Stored entries:
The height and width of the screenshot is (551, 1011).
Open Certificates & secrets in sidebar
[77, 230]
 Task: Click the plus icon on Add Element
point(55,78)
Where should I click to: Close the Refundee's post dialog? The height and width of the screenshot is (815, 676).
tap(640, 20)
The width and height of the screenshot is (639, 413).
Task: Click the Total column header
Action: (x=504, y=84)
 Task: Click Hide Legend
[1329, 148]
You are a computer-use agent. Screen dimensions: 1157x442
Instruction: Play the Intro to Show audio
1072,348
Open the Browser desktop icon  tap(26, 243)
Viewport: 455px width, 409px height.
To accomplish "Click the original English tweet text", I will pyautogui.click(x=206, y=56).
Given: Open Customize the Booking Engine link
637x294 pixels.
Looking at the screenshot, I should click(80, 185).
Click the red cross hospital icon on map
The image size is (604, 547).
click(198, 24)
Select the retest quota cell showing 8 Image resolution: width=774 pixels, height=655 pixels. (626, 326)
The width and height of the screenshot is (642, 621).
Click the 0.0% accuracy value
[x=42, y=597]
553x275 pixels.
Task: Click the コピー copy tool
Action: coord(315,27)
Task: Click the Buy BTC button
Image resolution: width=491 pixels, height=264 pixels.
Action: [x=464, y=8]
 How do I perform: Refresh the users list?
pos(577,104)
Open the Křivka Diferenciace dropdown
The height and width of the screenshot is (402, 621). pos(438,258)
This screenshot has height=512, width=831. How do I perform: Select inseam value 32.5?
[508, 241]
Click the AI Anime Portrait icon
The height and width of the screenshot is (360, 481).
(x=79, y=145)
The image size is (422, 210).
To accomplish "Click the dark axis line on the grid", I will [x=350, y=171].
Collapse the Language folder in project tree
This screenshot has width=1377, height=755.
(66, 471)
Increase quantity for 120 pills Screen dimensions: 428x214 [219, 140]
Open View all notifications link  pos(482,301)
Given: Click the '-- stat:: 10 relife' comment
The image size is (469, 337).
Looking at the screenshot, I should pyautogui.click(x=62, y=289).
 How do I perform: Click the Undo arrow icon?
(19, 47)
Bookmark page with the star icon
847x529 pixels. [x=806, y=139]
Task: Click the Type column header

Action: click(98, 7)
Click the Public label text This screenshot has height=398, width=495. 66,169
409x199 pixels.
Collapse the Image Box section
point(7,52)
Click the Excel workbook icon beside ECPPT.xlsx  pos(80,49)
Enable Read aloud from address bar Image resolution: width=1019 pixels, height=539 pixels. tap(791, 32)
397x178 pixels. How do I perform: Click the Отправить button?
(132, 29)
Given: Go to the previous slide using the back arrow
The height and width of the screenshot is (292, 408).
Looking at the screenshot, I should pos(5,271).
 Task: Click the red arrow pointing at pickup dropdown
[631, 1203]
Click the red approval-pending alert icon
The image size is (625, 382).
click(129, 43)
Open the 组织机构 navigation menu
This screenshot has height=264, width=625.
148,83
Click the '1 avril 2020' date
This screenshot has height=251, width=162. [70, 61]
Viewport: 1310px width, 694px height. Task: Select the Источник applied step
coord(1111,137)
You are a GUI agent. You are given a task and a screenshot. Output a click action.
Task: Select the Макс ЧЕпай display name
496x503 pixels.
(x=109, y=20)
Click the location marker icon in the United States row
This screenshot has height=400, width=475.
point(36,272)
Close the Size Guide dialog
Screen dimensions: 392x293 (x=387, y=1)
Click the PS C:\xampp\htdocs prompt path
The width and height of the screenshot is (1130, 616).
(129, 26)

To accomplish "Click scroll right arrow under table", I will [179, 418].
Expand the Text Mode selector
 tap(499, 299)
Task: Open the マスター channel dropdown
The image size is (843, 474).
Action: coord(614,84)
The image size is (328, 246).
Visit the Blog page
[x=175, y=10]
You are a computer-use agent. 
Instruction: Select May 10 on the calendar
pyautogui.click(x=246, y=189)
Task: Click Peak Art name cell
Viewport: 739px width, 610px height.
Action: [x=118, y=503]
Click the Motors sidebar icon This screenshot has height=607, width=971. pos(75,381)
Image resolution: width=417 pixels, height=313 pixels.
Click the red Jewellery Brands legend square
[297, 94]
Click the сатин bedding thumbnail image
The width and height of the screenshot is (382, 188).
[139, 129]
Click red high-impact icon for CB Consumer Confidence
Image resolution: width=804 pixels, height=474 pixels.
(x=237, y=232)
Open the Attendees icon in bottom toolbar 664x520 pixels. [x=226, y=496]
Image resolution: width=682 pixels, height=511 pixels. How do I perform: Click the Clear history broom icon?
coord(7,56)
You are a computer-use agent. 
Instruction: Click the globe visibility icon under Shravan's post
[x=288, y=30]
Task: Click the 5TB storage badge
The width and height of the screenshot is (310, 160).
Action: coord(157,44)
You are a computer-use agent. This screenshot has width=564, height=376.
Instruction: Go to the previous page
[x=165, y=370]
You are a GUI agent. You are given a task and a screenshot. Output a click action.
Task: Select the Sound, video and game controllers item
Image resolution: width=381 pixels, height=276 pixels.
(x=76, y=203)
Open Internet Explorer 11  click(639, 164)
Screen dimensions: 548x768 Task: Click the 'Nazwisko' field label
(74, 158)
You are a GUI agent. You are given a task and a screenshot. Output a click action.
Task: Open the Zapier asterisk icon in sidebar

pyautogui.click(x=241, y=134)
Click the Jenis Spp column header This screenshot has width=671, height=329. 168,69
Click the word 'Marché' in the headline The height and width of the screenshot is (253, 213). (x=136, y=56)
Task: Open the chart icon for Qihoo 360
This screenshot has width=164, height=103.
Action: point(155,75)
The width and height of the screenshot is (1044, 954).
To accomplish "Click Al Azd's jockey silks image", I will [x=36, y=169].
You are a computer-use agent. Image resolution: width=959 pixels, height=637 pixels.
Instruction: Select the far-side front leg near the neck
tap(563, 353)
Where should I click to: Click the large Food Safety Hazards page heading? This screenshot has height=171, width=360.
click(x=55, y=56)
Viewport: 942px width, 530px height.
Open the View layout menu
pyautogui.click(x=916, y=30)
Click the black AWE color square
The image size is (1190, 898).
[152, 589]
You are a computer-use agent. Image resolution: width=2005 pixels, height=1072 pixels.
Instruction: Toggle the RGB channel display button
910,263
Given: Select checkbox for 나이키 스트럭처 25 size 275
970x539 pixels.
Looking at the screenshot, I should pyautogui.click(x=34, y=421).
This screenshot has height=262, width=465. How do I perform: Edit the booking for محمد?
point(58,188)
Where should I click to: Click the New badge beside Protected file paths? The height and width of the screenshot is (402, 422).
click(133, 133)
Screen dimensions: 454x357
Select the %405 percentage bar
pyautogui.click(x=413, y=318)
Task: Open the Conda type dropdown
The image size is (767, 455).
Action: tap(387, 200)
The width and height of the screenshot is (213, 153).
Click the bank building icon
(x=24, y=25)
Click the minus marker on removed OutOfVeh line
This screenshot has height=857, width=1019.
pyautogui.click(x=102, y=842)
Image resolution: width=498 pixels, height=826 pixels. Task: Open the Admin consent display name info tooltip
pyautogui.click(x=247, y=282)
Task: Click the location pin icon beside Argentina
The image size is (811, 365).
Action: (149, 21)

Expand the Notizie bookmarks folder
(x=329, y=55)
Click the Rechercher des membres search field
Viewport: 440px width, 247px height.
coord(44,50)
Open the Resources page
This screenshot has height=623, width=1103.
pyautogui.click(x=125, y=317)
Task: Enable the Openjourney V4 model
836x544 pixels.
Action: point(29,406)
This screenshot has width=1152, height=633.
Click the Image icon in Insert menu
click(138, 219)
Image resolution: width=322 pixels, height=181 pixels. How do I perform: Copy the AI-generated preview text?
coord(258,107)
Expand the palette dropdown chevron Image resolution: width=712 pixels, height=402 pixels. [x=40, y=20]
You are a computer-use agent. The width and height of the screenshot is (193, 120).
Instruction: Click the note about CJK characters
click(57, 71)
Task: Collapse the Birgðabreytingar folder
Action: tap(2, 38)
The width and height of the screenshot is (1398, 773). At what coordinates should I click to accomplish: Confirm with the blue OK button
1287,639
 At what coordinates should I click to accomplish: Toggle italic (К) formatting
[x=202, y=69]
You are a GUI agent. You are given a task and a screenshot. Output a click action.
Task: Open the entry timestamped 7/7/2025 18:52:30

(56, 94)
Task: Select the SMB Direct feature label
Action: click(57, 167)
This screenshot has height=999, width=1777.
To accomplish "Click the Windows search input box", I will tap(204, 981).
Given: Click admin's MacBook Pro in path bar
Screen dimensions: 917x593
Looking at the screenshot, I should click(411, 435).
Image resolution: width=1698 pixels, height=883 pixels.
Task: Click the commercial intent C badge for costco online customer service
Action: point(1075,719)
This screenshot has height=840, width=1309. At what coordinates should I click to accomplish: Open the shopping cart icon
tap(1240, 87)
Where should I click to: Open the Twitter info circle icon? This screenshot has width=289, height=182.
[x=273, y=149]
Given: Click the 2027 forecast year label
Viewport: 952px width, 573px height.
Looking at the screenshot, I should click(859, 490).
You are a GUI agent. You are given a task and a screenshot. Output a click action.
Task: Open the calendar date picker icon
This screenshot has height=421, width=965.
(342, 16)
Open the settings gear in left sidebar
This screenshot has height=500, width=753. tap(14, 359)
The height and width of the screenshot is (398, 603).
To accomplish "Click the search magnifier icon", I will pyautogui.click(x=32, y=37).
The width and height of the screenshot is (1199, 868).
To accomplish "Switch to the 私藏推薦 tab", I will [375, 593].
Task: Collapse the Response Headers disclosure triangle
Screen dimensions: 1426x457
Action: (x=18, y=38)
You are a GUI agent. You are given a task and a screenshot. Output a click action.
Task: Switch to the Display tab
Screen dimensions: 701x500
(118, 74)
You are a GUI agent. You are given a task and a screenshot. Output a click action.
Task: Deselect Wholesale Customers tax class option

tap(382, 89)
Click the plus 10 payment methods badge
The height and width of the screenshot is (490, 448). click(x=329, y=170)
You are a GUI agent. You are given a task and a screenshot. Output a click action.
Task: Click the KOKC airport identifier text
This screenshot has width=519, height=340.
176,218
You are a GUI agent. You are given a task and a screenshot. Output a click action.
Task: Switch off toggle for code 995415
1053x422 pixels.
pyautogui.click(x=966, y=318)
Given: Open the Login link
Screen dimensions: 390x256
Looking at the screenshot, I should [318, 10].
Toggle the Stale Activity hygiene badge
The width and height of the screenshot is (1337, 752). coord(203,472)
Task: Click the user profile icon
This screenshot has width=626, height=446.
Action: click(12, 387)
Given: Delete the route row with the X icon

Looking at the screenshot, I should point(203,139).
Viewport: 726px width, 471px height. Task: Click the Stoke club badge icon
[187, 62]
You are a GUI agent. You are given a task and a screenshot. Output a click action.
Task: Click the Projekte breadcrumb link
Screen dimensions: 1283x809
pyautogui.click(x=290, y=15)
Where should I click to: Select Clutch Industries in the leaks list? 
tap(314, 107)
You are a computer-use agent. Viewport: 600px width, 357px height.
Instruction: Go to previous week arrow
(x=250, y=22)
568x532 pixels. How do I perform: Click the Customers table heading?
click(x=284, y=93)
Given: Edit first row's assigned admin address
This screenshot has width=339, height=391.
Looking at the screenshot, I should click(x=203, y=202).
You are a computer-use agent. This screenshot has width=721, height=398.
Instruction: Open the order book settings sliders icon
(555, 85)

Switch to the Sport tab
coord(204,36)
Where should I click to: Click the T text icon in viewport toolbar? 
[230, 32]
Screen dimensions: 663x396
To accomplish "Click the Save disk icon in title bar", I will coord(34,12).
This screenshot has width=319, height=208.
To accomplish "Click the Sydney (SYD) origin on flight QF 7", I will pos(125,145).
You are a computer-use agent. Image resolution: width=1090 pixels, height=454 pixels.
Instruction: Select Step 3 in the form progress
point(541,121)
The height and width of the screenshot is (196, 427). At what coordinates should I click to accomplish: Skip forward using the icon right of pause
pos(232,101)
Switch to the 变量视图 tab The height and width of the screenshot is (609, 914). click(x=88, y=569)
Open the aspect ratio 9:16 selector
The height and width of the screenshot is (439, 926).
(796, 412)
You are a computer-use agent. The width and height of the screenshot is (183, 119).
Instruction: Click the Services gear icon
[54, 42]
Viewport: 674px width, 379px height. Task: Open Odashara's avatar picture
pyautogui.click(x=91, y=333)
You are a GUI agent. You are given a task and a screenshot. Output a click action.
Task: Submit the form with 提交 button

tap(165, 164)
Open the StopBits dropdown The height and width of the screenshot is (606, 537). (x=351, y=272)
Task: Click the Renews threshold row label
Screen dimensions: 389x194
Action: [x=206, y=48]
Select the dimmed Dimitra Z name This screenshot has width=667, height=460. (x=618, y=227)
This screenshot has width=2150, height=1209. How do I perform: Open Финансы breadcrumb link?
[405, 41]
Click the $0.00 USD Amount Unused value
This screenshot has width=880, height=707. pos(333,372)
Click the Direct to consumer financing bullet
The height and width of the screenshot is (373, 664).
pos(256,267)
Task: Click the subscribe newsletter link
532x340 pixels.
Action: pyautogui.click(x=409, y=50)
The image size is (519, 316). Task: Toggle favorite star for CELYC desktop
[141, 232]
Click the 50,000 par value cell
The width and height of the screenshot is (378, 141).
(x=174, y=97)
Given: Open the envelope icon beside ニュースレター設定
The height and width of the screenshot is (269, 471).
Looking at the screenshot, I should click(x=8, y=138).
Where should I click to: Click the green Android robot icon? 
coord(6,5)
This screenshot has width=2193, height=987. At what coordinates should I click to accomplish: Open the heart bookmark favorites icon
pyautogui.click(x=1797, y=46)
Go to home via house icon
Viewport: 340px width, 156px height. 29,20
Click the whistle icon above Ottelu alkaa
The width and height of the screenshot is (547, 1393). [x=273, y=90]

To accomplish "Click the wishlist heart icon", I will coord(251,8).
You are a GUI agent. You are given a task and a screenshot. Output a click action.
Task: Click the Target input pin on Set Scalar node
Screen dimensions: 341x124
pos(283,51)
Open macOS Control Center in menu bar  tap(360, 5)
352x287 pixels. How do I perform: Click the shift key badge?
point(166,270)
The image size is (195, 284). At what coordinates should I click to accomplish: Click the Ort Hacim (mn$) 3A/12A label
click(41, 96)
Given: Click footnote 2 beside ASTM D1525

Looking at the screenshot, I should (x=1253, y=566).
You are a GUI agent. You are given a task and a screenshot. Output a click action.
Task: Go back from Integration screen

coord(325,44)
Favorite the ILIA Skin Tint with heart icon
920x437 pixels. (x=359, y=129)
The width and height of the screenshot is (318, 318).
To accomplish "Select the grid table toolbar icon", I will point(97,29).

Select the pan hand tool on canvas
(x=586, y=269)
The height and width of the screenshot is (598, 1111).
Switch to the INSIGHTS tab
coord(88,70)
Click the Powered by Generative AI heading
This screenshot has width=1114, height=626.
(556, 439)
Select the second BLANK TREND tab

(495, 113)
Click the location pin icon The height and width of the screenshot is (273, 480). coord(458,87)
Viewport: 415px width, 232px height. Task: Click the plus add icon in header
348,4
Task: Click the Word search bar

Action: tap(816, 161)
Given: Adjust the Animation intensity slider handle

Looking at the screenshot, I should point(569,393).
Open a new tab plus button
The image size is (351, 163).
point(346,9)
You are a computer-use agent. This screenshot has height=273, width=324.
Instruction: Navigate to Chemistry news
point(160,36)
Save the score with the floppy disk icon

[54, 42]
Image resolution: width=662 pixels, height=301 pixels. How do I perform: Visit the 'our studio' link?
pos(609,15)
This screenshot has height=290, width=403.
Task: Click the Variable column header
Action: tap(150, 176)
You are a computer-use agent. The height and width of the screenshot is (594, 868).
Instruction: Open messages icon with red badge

_Objective_: Please write out the lines above as a numbered list, from the line with "Click the plus 10 payment methods badge" to the line with "Action: click(12, 387)", both included, leaving out any blank lines.

_Exercise solution_:
1. Click the plus 10 payment methods badge
2. The height and width of the screenshot is (490, 448). click(x=329, y=170)
3. You are a GUI agent. You are given a task and a screenshot. Output a click action.
4. Task: Click the KOKC airport identifier text
5. This screenshot has width=519, height=340.
6. 176,218
7. You are a GUI agent. You are given a task and a screenshot. Output a click action.
8. Task: Switch off toggle for code 995415
9. 1053x422 pixels.
10. pyautogui.click(x=966, y=318)
11. Given: Open the Login link
12. Screen dimensions: 390x256
13. Looking at the screenshot, I should [318, 10].
14. Toggle the Stale Activity hygiene badge
15. The width and height of the screenshot is (1337, 752). coord(203,472)
16. Task: Click the user profile icon
17. This screenshot has width=626, height=446.
18. Action: click(12, 387)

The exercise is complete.